Les propositions de communications en anglais ou en français devront comporter un résumé de 350 à 500 mots, un titre, les noms des auteurs et de leurs institutions, leurs emails. Elles devront nous parvenir avant le 15 juillet 2019 sur le site https://sustainability.sciencesconf.org. Les textes définitifs devront être envoyés pour le 15 novembre 2019. Une publication des travaux sera proposée via deux revues (Revue Francophone du développement durable et European Review on Sustainability and Degrowth) et un ouvrage collectif. Deux prix seront décernés à l'issu du Colloque : le Prix Jean Monnet pour le développement durable pour un chercheur expert, le prix Donella Meadows pour le développement durable pour une jeune chercheuse.
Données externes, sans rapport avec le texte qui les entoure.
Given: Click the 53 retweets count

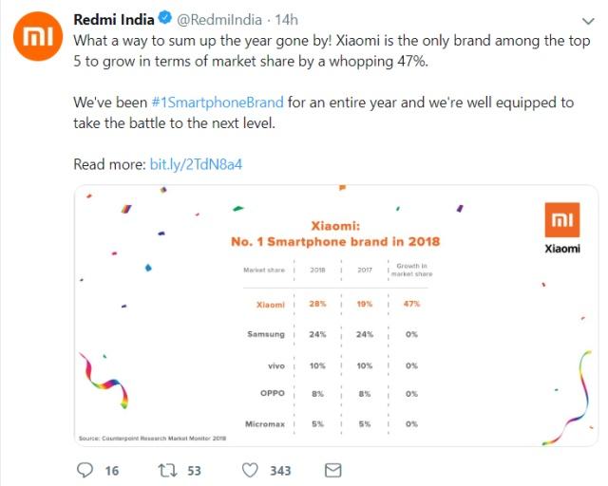Looking at the screenshot, I should (194, 471).
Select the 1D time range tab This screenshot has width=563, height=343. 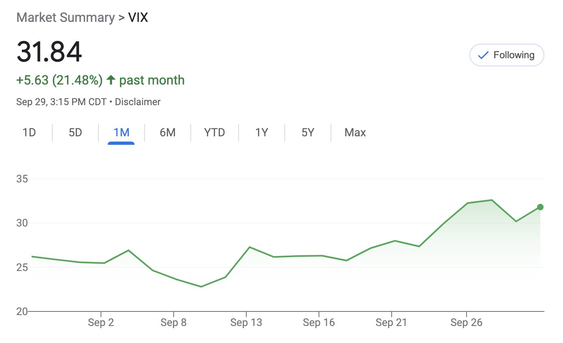(x=29, y=133)
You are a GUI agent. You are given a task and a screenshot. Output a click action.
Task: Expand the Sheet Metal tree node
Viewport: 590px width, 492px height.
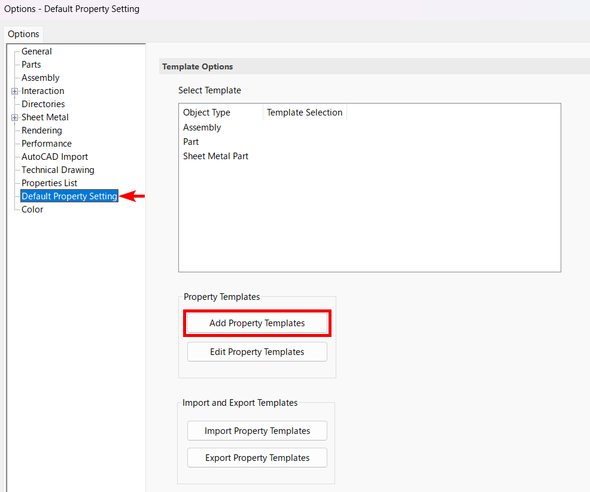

Les candidats souhaitant concourir pour ces prix, devront envoyer leur texte définitif avant le 15 septembre 2019. Les lauréats se verront prendre en charge leurs frais de voyage et de colloque, et bénéficieront d'une invitation pour un séjour de 15 jours au Centre d'Excellence ERASME sur le développement durable.
 

  • Le colloque est labellisé Eurasmus +, il s’inscrit dans les activités du Centre d’excellence Jean Monnet sur le développement durable (ERASME), implanté à l’UCA et sur le site de Polytech Clermont Ferrand.
 
  • Comité d’organisation : David Collste, Patricia Coelho, Arnaud Diemer, Florian Dierickx, Johanna Gisladottir, Ganna Gladkykh, Jennifer Hinton, Faheem Khushik, Manuel Morales, Eduard Nedelciu, Abdourakhmane Ndiaye, Maartje Oostdijk, Timothée Parrique, Marie Schellens, Nathalie Spittler, Julian Torres.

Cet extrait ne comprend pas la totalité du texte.